In this article, we are going to provide you with advice on how to deal with loose ground on the golf course. You certainly don't have to give up on the idea of hitting a good shot just because your footing is dicey, but you will need to make some changes to your approach. Playing good golf is all about adapting to the circumstances you find on each shot, and that concept is perfectly illustrated here. As soon as you notice that you'll be standing on loose footing, you will need to quickly decide how you are going to handle the shot in order to achieve a successful outcome.

All of the content below is written from the perspective of a right-handed golfer. If you happen to play left-handed, please take a moment to reverse the directions as necessary.

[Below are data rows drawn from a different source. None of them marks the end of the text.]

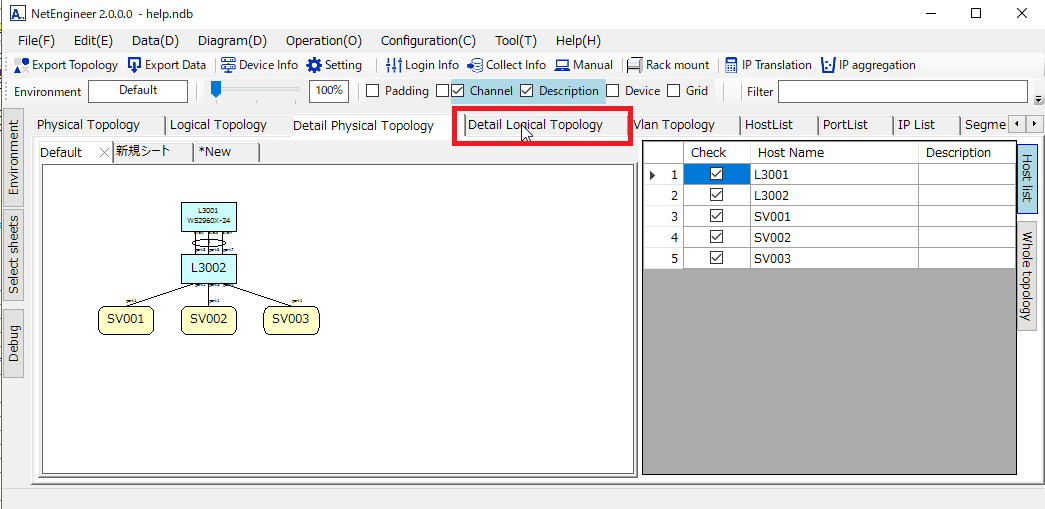Viewport: 1045px width, 509px height.
Task: Switch to the Detail Logical Topology tab
Action: point(535,125)
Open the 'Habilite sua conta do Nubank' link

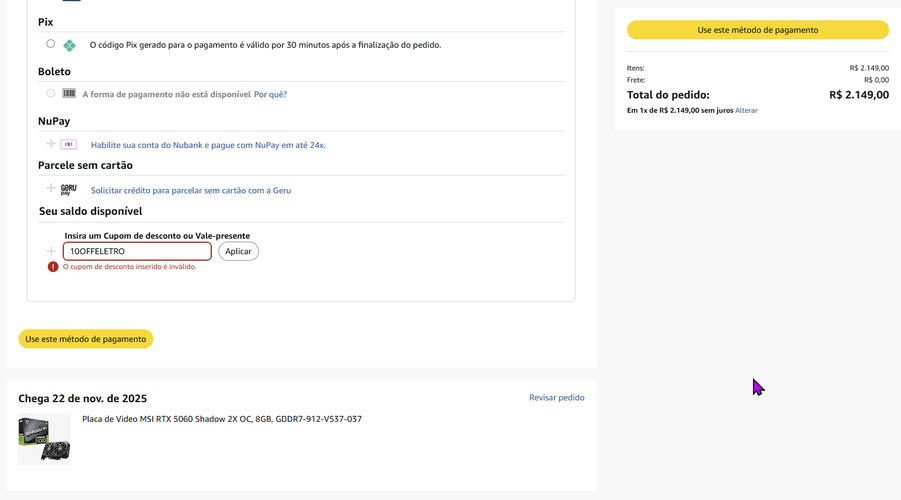pyautogui.click(x=208, y=145)
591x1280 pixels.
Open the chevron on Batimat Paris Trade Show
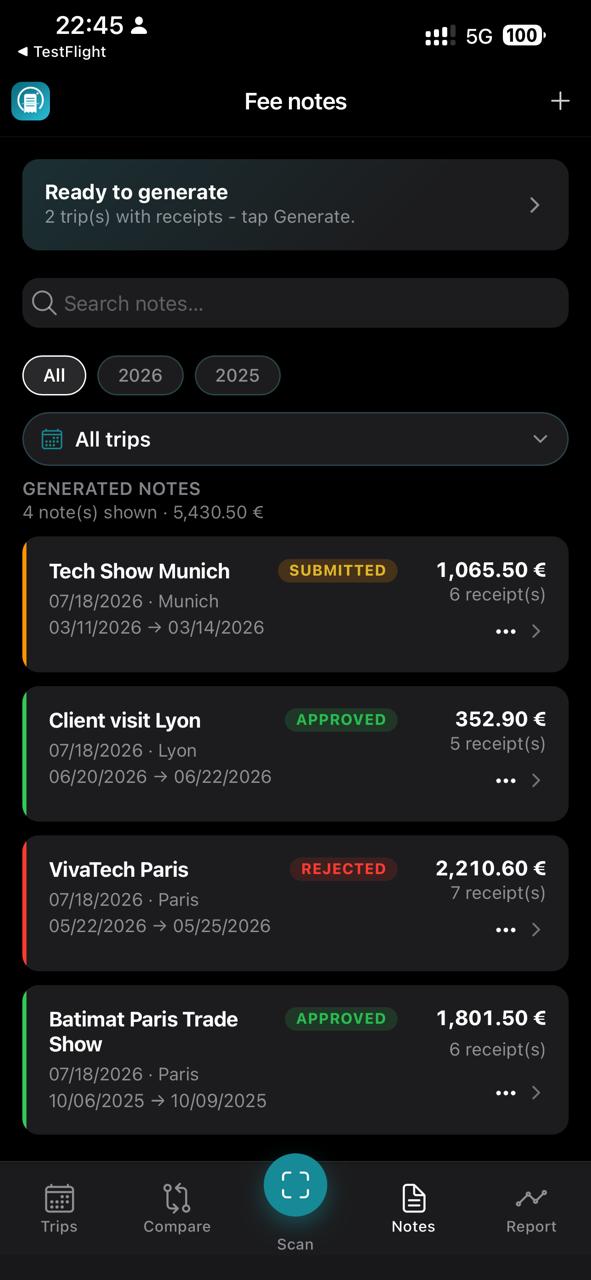tap(536, 1093)
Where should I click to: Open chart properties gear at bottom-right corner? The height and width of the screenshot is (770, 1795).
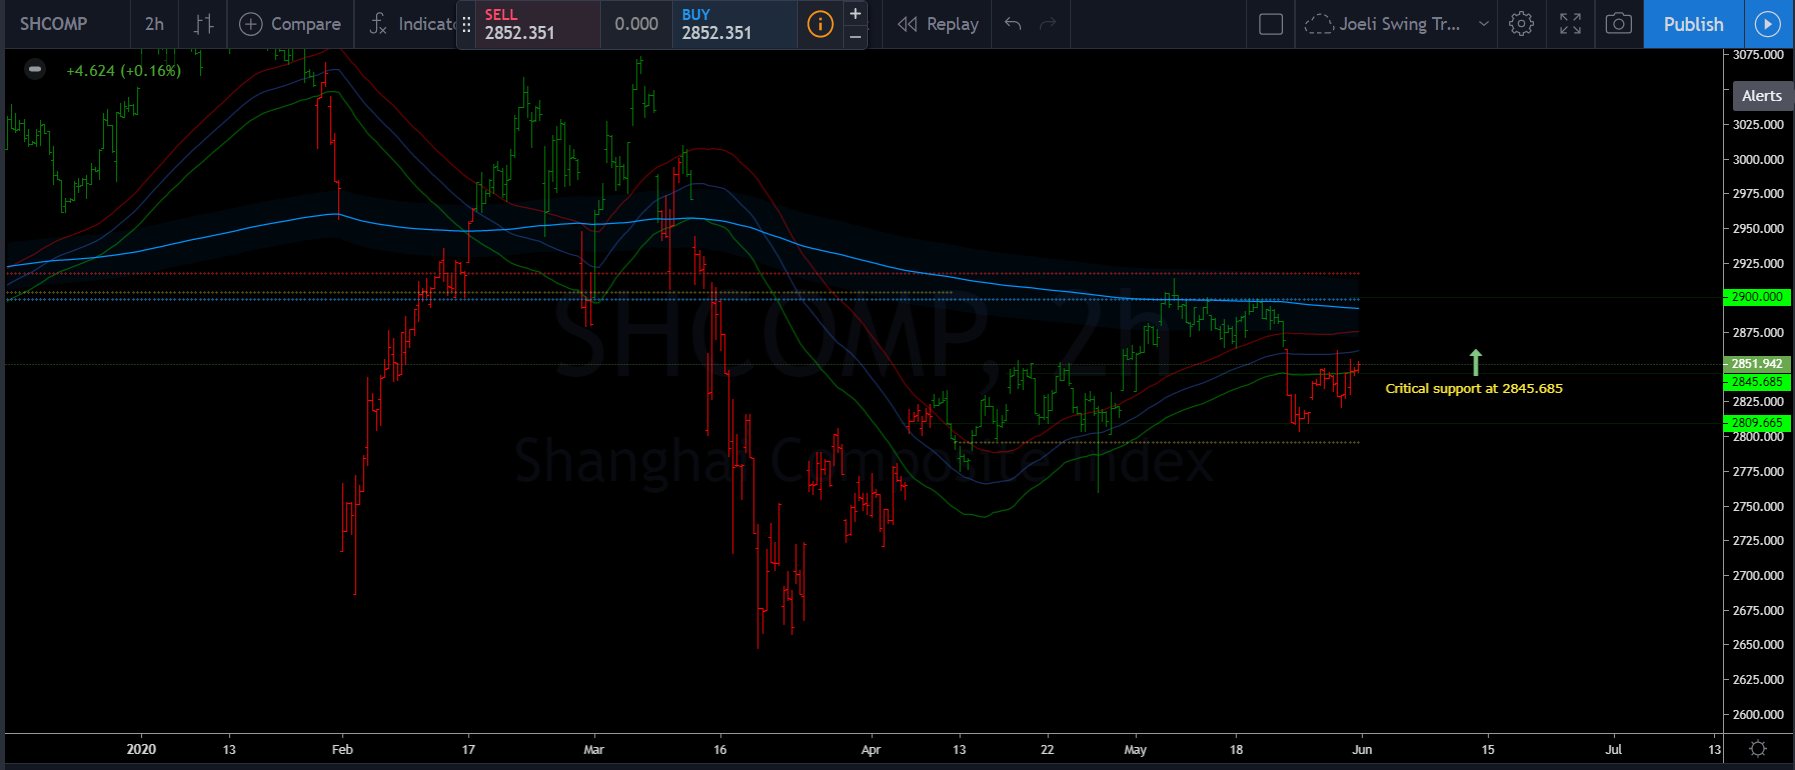[1757, 749]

Common Types of Loose Ground

Common Types of Loose Ground

The type of loose ground you are likely to encounter on the golf course is going to depend greatly on where you play your golf. The surrounding environment and climate is going to determine the types of surfaces you can find when you stray from the fairway. With that said, nearly every environment is going to present some kind of uncomfortable spot from where you may have to hit a shot from time to time.

Let's take a look at some common examples of loose ground that you may encounter on the golf course.

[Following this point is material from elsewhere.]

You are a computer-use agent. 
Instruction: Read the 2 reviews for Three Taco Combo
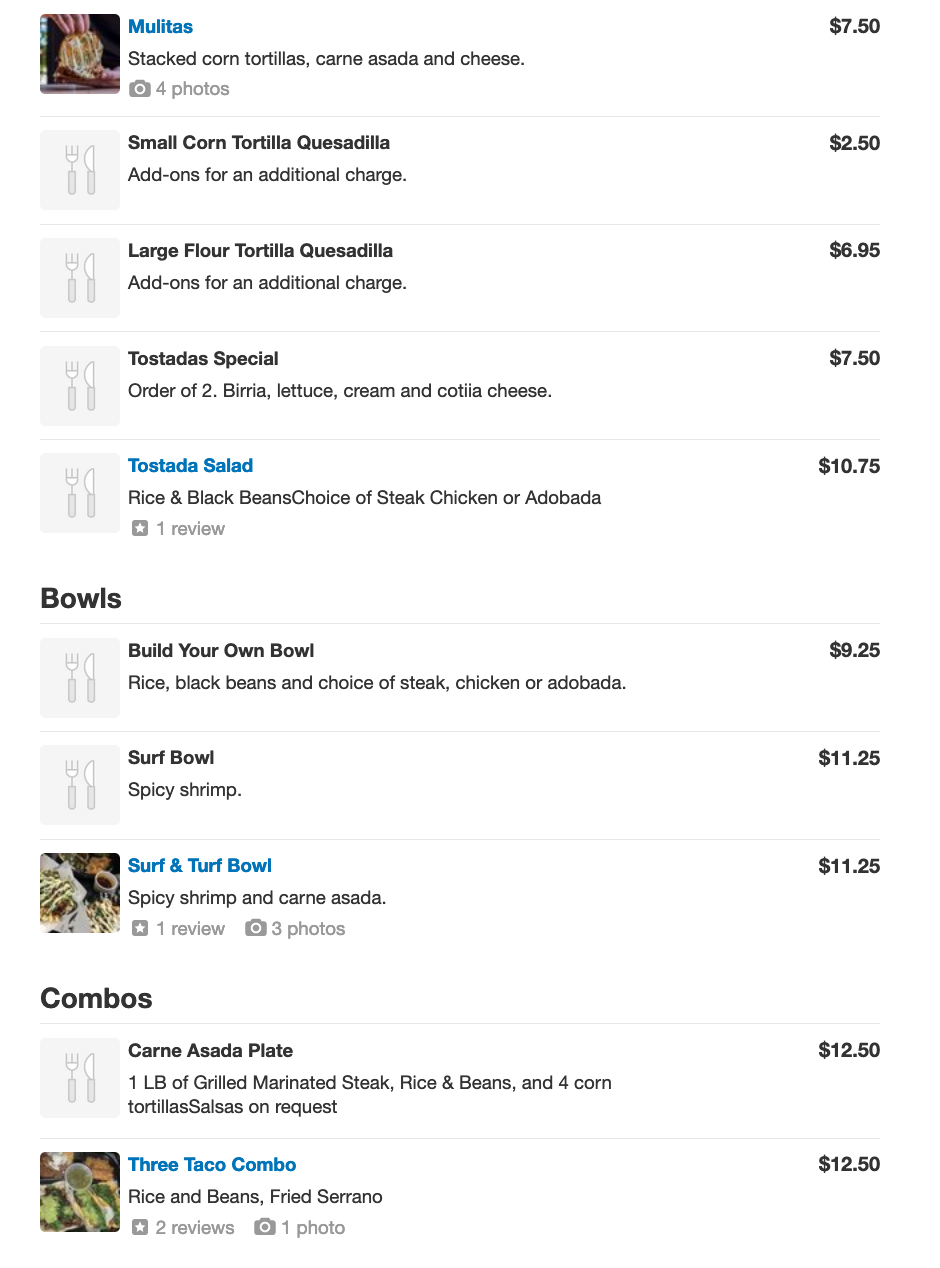(195, 1228)
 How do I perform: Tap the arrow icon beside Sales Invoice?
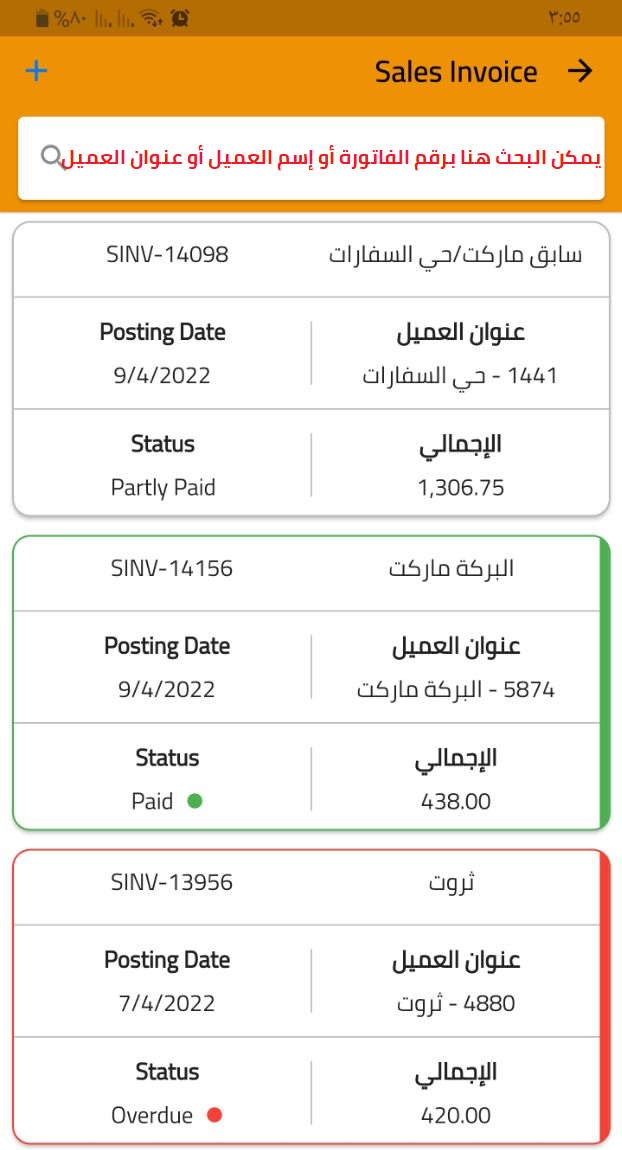[x=580, y=71]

  • Bunkers. This is the obvious one, as nearly every golf course you will ever play will include at least a few sand bunkers. It's usually pretty easy to keep your footing in a greenside bunker, but it can get trickier as you are forced to make longer and longer swings. The condition of the sand is going to have a big impact on your footing, so always check on this point when getting ready to hit your shot. Generally speaking, it is dry and soft sand which is going to give you trouble from a footing perspective. In bunkers where the sand is damp and hard packed, it should be easier to keep your feet under control.
  • Pine straw. If you play golf in an area where pine straw collects on the ground during certain time of the year, you'll need to be pay careful attention when your ball ends up among the straw. Swinging on pine straw can be extremely slippery in the right circumstances, so it may be tough to make your normal swing without losing balance.
  • Waste areas. These are areas off to the side of the fairways and rough, where the ground has just been left in its natural state. For some courses, that means it will be a desert landscape, with nothing more than sand and maybe a few bushes. The exact makeup of the waste area will depend on the environment surrounding the course. No matter what it looks like, however, you should expect that your footing will not quite be what it is when on the grass. After all, golf shoes are meant for use on grass, so they are designed specifically to keep your feet in place on the turf. When you stray from the turf, you can't necessarily expect your shoes to perform as they would otherwise.
  • Long grass. In some cases, you may have your feet slip out from under you during a swing when playing from long grass. This isn't 'loose ground' necessarily, but it is a still a situation where you need to pay attention to your footing. Particularly long rough can get matted down under your feet when you take a stance, and that means that your golf shoes may not be able to bite into the turf as they would when on shorter grass. You should pay specific attention to this concern when hitting from a side hill lie, since your weight will not be directly centered over your feet during the swing.
  • Wet grass. The last point on our list is another one which isn't technically loose ground, but it can still give you trouble. When the ground is wet from a recent – or ongoing – rain, you might find that it's difficult to keep your footing during the swing. This is particularly true if you wear golf shoes that don't have a lot of grip built into the soles, or if your shoes are old and have worn down significantly. If you regularly play golf in the rain, or if you play in an environment where the ground is often wet, you'll need to be very familiar with how to make a swing on wet grass without slipping.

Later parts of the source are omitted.